Because doctors rarely expect lingering withdrawal, these symptoms are often mistaken for relapse. Patients are placed back on medication, convinced they cannot live without it, Witt-Doerring said.
In rare but devastating cases, people develop what’s known as protracted withdrawal, a long-term hypersensitivity of the nervous system.
“It’s like you’ve had a concussion,” Witt-Doerring said. “It takes 18 months to two years, sometimes longer, for the nervous system to recover.”

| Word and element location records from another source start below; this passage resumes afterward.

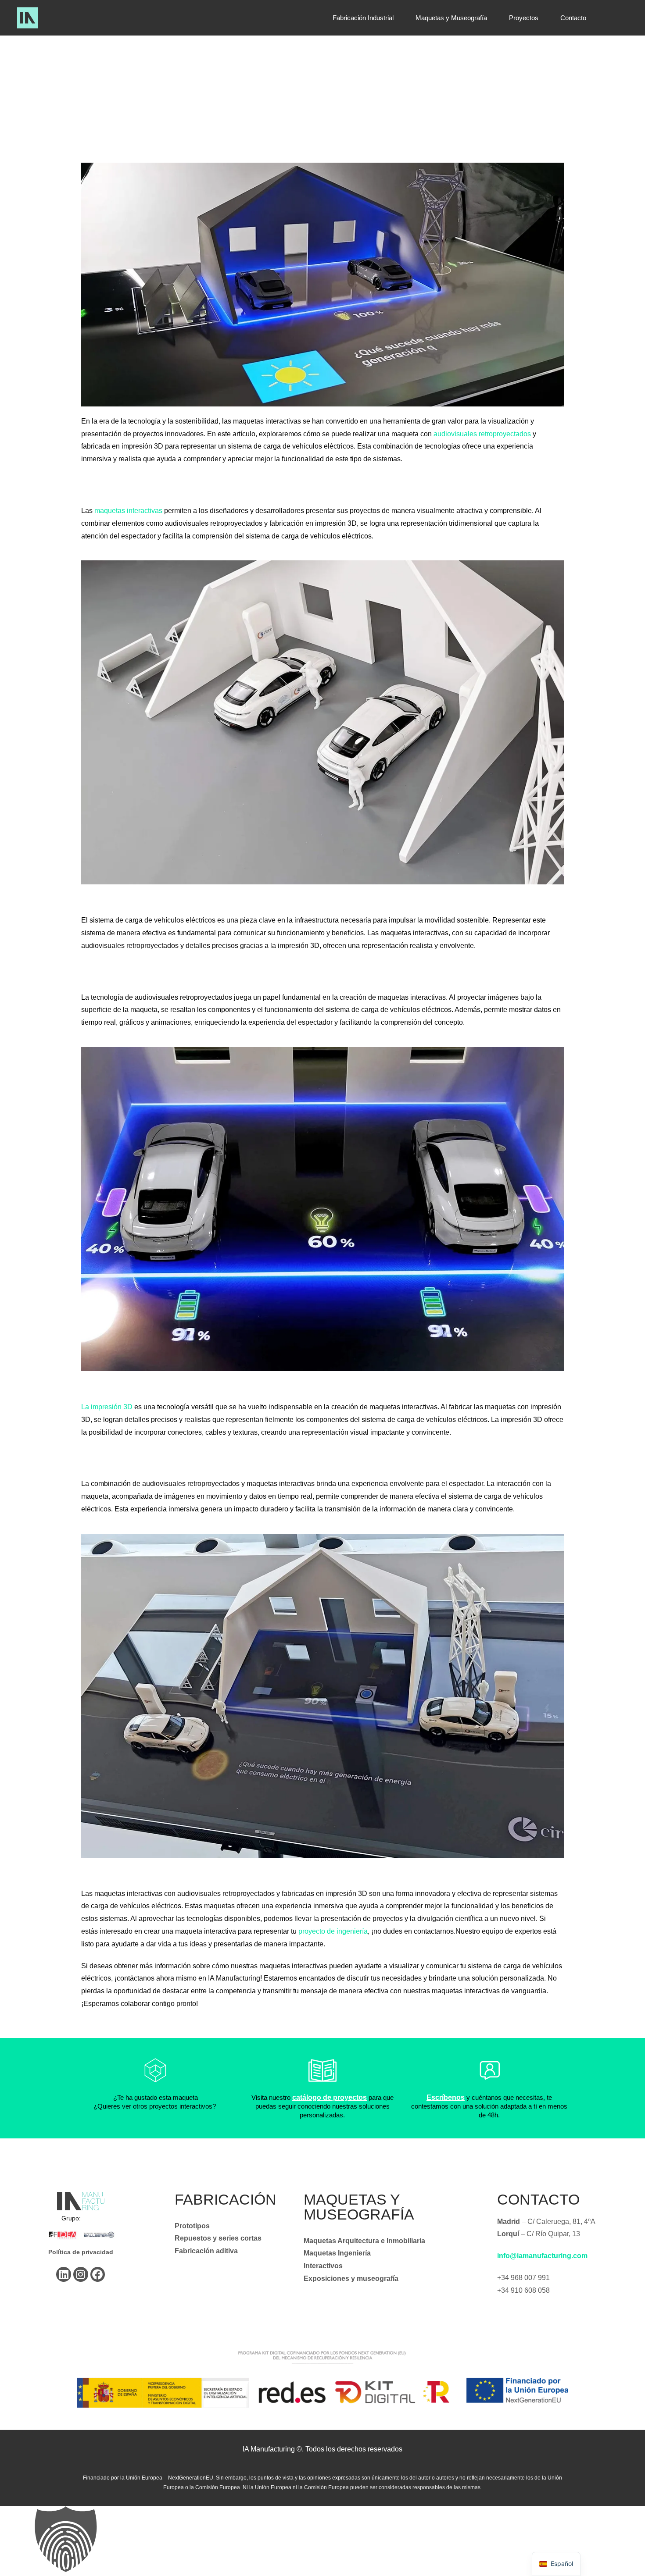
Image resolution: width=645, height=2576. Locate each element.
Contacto (573, 17)
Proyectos (523, 17)
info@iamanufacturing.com (542, 2255)
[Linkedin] (63, 2274)
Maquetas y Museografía (451, 17)
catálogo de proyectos (329, 2097)
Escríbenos (445, 2097)
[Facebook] (97, 2274)
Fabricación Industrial (363, 17)
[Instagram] (80, 2274)
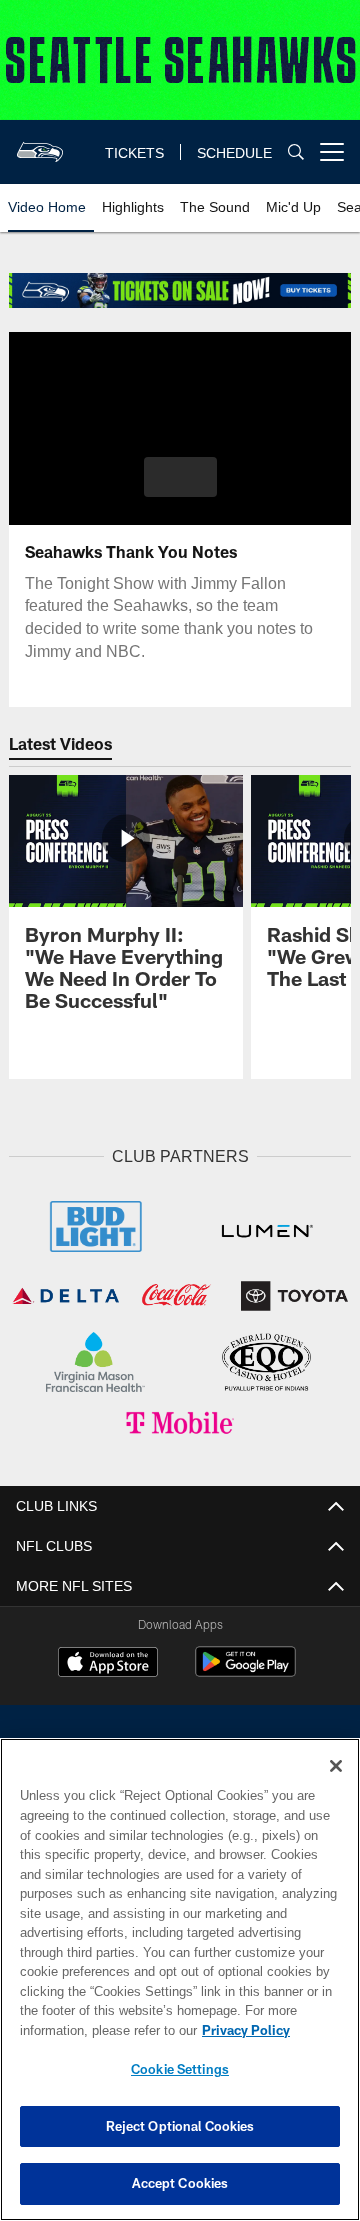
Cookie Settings (180, 2069)
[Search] (296, 152)
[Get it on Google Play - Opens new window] (245, 1667)
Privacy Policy (87, 2030)
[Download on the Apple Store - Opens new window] (108, 1660)
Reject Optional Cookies (180, 2126)
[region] (180, 1979)
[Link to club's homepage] (40, 144)
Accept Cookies (180, 2183)
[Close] (336, 1766)
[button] (180, 477)
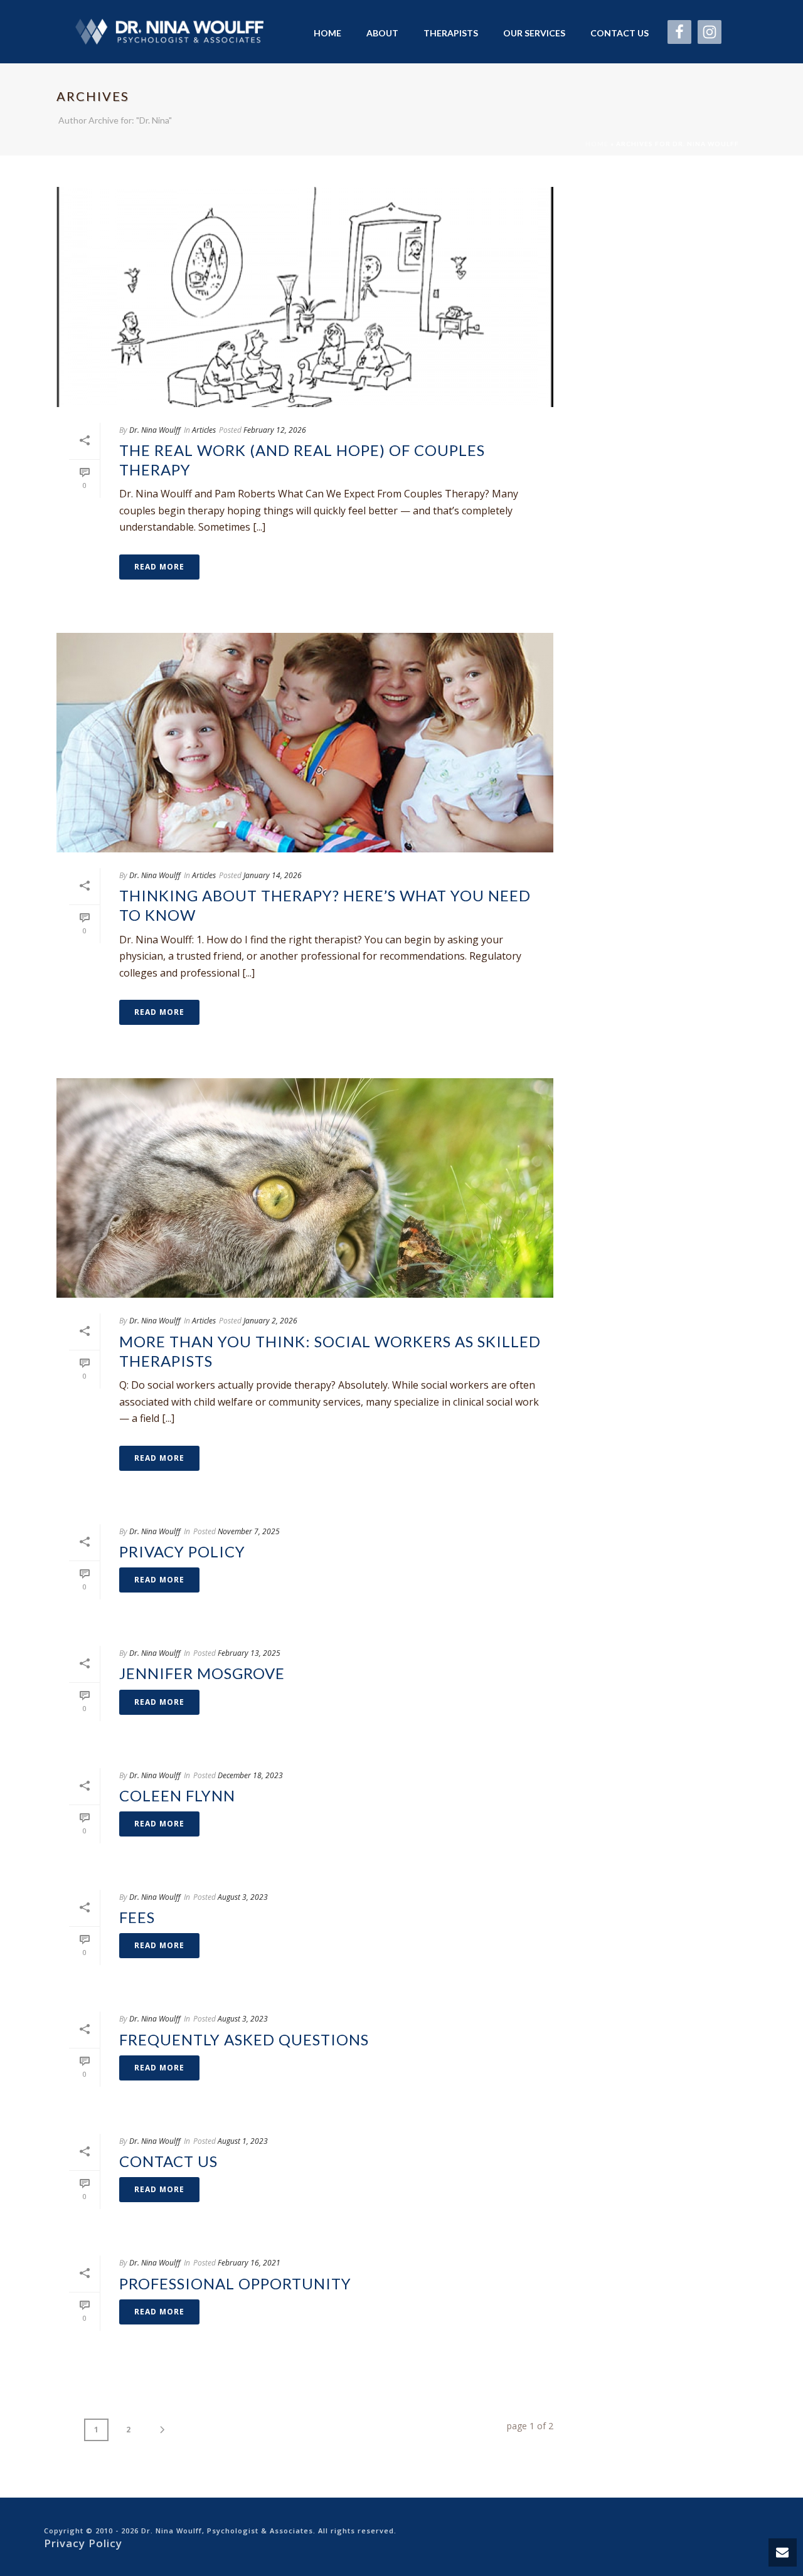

Even though Burks was not his patient, stories such as Burks’s have reshaped how Witt-Doerring practices psychiatry. He now runs a tapering clinic specifically for people navigating the withdrawal process, providing careful monitoring and guidance.
Rethinking Care
Today, most psychiatric medications are prescribed by family doctors, gynecologists, and other front-line providers working under intense time pressure. The system often prioritizes quick fixes over long-term wellness.Witt-Doerring said he envisions a different care model, embedded in primary care but focused on “dealing with the real problems.” Patients would receive structured education and group guidance on four areas that drive anxiety and depression: healthy relationships, meaningful engagement—through work, faith, or community—physical health, and substance use.
“Imagine a family doctor saying, ‘You’re struggling with relationships and health issues—here’s an assessment, and then you can join a group to learn and talk through these problems with professionals,’” he said.
“That takes the pressure off prescribing medication as the only solution and gives patients real tools to improve their lives.”